Die Grünen hatten schon im Sommer 2007 im Parlament beantragt, das Gröbenufer zukünftig nach der verstorbenen Berliner Dichterin, Pädagogin und Aktivistin der afrodeutschen Bewegung May Ayim zu benennen. Kritiker hatten das bis zuletzt immer mit dem Argument des unklaren Namensgebers zurück gewiesen.
„Wir wollen mit der Umbenennung des Gröbenufer in May-Ayim-Ufer nicht Spuren der kolonialen Vergangenheit aus dem Stadtbild tilgen. Wir wollen allerdings die Erinnerungsperspektive umkehren, die kolonialen Bezüge der Uferstraße in einer Ausstellung am Ufer dokumentieren und damit in der einstigen Kolonialmetropole Berlin die Auseinandersetzung mit deutscher Kolonialgeschichte befördern. Die Beschäftigung mit den Auswirkungen der kolonialen Ambitionen und Erfahrungen auf das Selbstverständnis, auf die Gedanken- und Gefühlswelt der deutschen Gesellschaft ist längst überfällig“, sagt Elvira Pichler, kulturpolitische Sprecherin der Grünen-Fraktion und Vorsitzende des bezirklichen Kulturausschusses.
„Wir Grüne betrachten die Umbenennung als ein politisches Statement gegen Rassismus. 125 Jahre nach der verheerenden Aufteilung Afrikas muss das Kolonialisten-Ehren auch in Kreuzberg endlich ein Ende haben“, sagt Elvira Pichler. Schließlich hatten Ende 1884 in Berlin 14 Staaten auf der damaligen Afrika-Konferenz den Kontinent unter sich aufgeteilt.
Mit dem Gutachten zum Namensgeber des Gröbenufers steht nun fest: 1895 ehrte Kaiser Wilhelm II. mit der Benennung der Uferstraße nach Otto Friedrich von der Gröben im kolonialbegeisterten Deutschen Reich den ersten brandenburgischen Kolonialgouverneur und Erbauer der Feste Großfriedrichsburg an der Küste des heutigen Ghana.

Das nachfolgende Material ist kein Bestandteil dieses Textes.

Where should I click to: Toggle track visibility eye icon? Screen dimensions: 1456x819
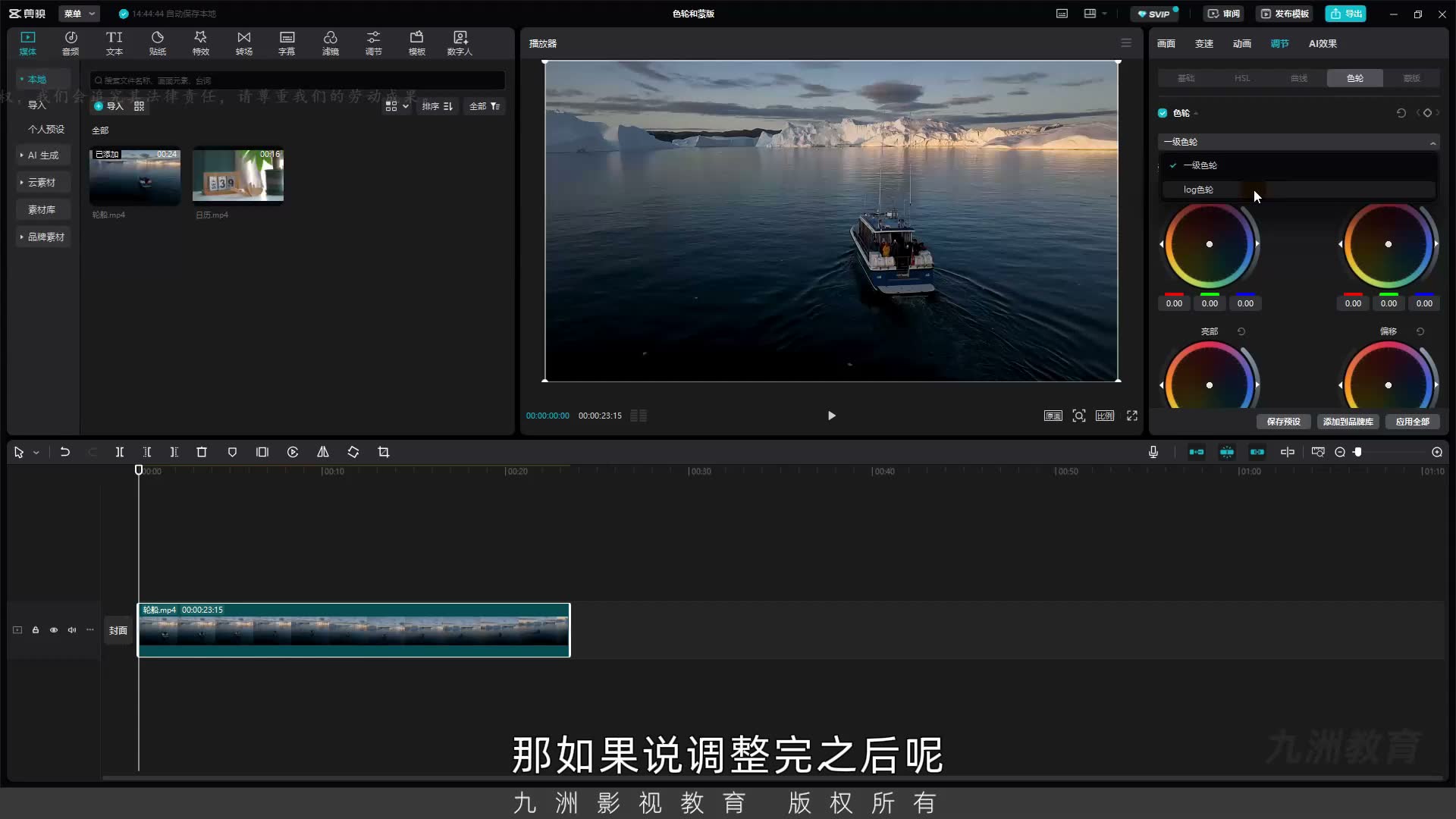coord(54,630)
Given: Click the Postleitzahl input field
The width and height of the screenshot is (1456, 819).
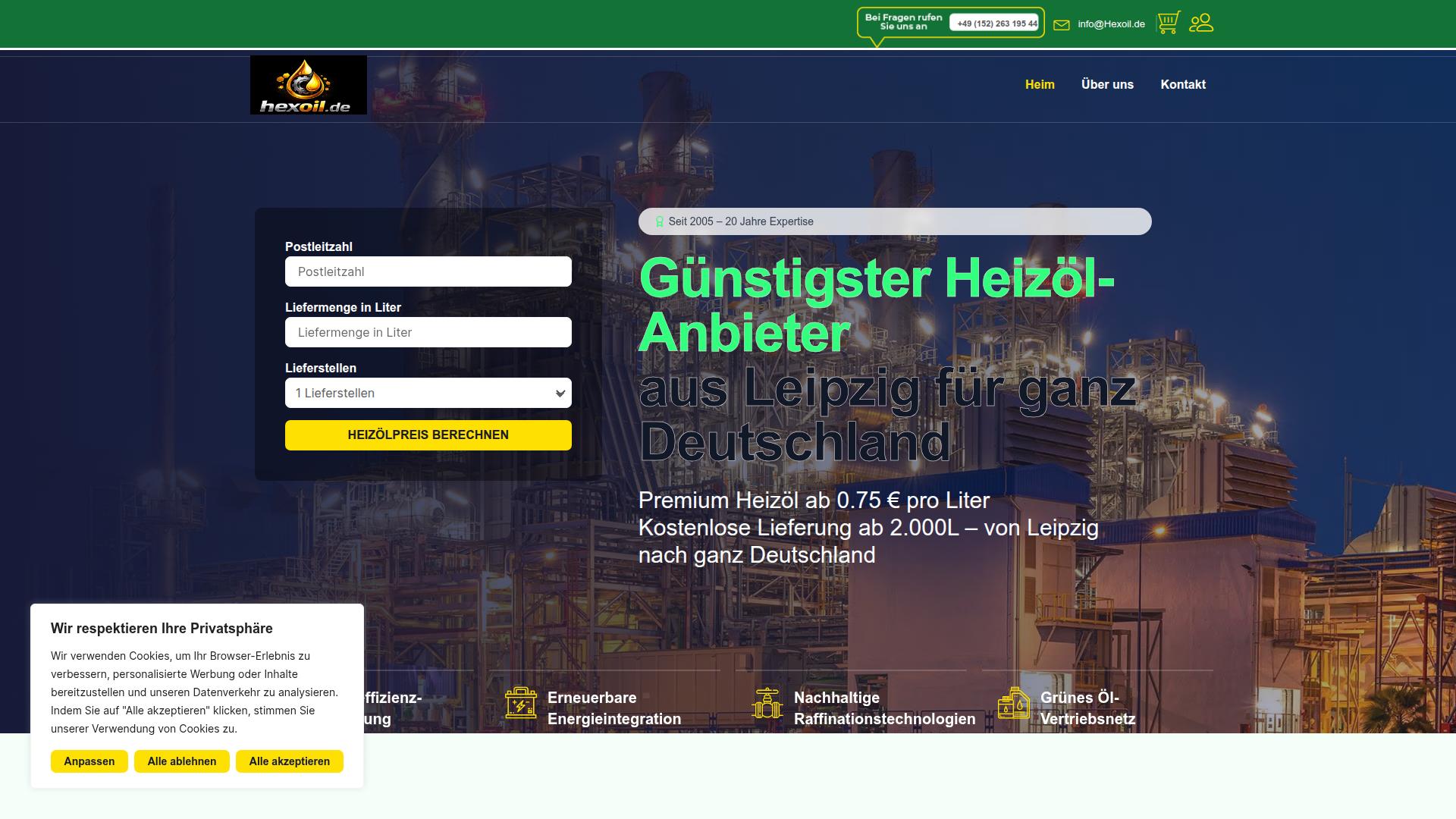Looking at the screenshot, I should pyautogui.click(x=428, y=271).
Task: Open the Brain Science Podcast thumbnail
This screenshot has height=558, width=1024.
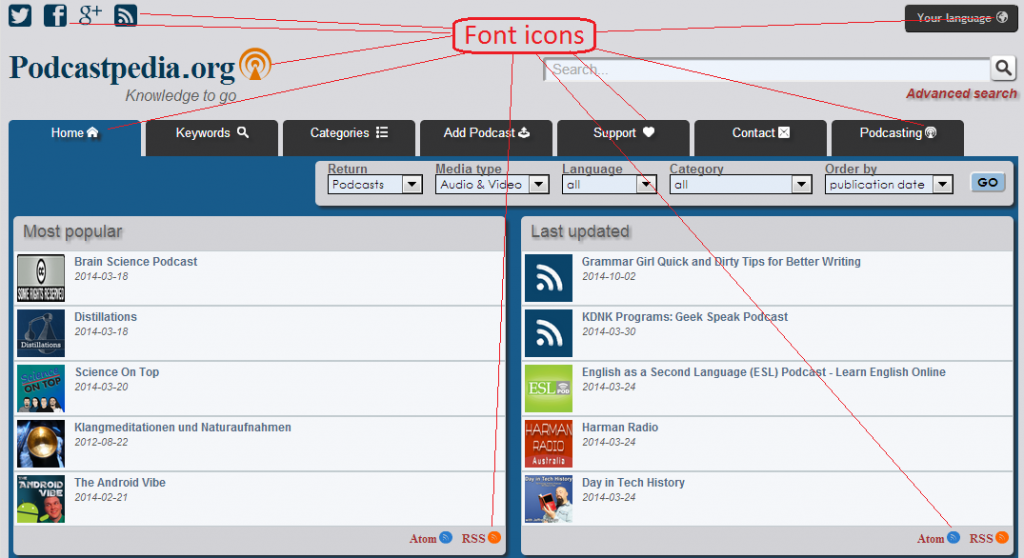Action: pyautogui.click(x=41, y=278)
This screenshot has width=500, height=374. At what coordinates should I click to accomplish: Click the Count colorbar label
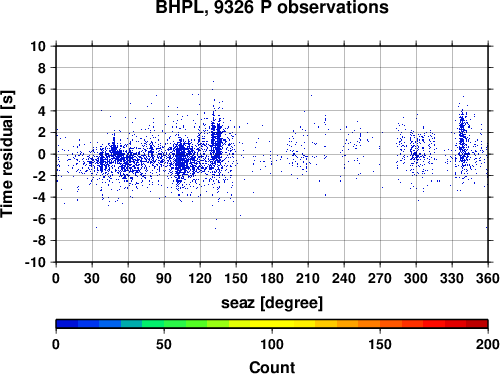click(272, 367)
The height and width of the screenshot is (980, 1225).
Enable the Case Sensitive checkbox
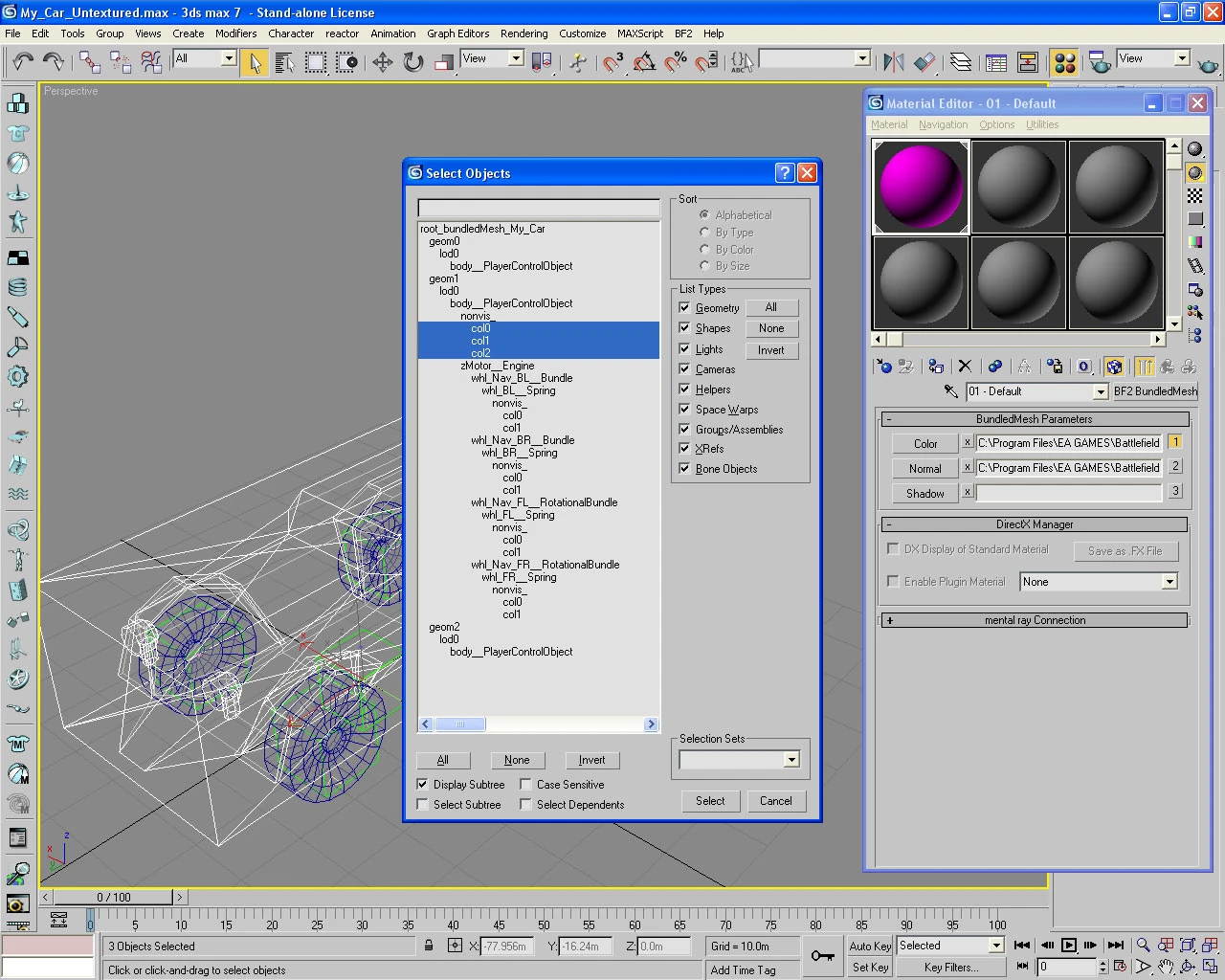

Die Handelskolonie Großfriedrichsburg diente ab 1680 drei Jahrzehnte lang als Umschlagplatz für den transatlantischen Sklavenhandel. Nach Schätzungen von HistorikerInnen wurden von dort bis zu 30.000 Menschen in die Sklaverei verschifft.
Terminhinweis:
Die Umbenennung des Gröbenufer in May-Ayim-Ufer ist Thema des BVV-Ausschusses für Kultur und Bildung, am Mittwoch, den 22. April 2009, um 18.30 Uhr im Rathaus Kreuzberg, Yorckstraße 4-11, Raum 1053. Die neuen Rechercheergebnisse zum Gröbenufer werden dem Ausschuss vorgestellt.